What you should do: Please repeat exactly the lines from the one containing "540x960 pixels. How" through the last line of the records, both included, and nothing else, leaving out any pictures.

Input data:
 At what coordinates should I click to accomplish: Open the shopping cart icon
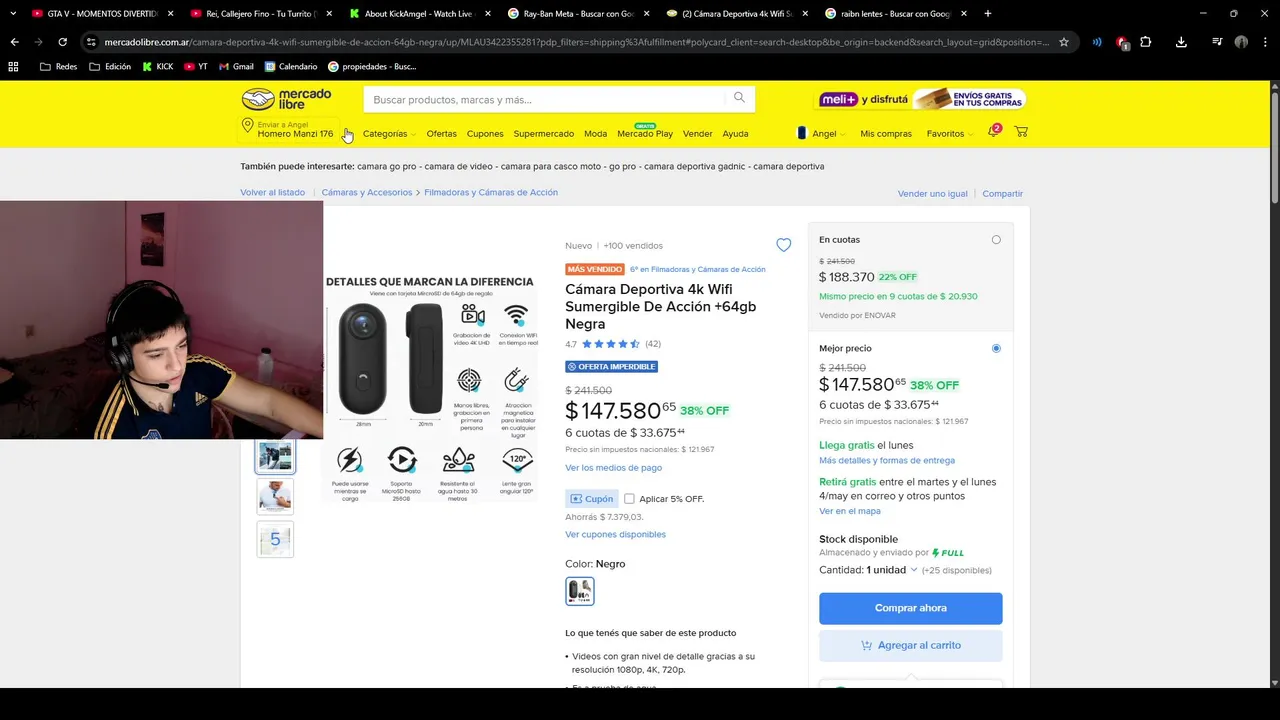coord(1021,132)
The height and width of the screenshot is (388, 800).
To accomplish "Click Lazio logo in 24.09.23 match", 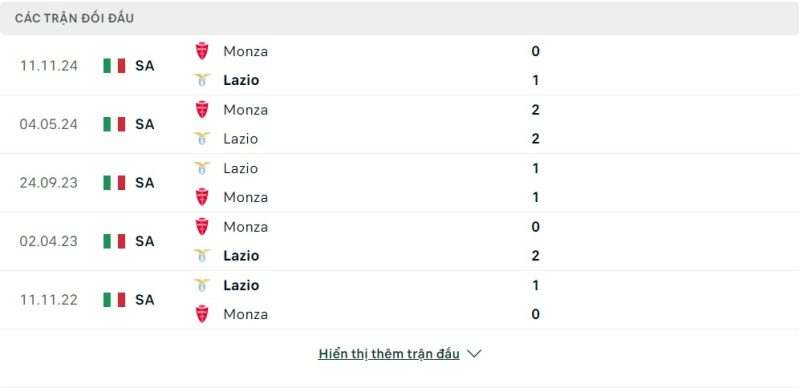I will 202,168.
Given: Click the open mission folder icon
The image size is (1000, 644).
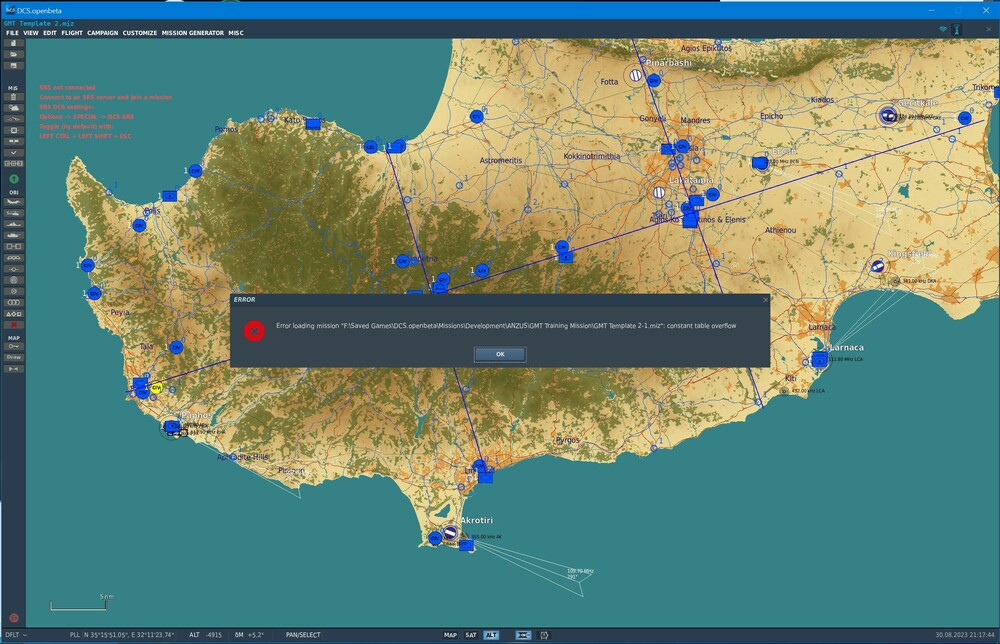Looking at the screenshot, I should click(14, 54).
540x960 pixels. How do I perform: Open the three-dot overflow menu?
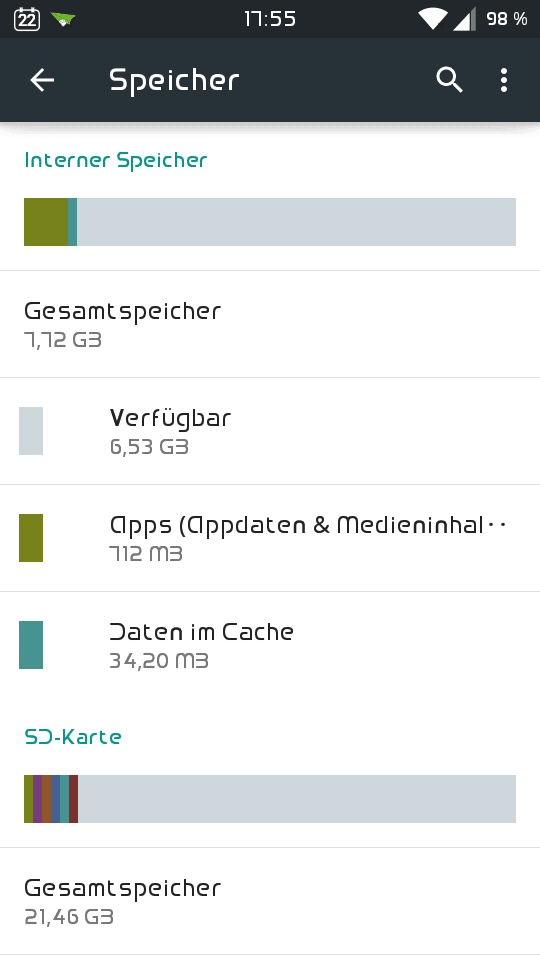(503, 80)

Solution to this exercise:
540x960 pixels. How do I perform: Open the three-dot overflow menu?
(503, 80)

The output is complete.